**Work to be completed:** Where a line of the entries holds the string "Choose", copy that line.
- - -
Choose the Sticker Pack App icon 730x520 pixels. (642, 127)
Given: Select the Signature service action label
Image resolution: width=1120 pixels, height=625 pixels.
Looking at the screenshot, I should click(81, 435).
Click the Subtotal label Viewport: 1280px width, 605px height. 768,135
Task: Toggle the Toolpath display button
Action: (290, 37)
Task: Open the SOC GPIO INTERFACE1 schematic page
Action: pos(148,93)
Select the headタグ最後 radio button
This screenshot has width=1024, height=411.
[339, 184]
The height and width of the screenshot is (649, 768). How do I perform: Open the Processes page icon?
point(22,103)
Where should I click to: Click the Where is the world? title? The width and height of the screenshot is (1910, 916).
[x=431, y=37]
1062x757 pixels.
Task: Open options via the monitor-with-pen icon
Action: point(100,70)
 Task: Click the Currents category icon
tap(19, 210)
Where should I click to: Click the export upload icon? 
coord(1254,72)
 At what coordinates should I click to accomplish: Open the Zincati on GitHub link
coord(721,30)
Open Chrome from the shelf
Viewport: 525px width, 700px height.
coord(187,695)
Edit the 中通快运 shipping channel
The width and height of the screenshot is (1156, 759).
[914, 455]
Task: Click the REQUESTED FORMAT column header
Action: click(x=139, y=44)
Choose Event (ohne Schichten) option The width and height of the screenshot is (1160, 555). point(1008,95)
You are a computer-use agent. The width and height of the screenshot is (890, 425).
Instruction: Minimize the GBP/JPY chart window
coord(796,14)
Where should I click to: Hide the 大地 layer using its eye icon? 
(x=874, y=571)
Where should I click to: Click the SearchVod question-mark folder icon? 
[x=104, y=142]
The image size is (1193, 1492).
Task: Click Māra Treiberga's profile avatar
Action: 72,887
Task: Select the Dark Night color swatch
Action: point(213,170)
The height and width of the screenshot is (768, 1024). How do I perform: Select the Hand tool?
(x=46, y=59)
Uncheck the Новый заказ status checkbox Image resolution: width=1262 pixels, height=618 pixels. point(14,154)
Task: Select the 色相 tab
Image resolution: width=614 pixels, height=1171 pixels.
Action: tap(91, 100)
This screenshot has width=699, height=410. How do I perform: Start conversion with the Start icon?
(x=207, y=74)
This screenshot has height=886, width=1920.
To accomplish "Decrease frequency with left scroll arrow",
- - -
**The completed task:**
Choose the Sticker Pack App icon 730x520 pixels. (642, 127)
Choose Event (ohne Schichten) option The width and height of the screenshot is (1160, 555). point(1008,95)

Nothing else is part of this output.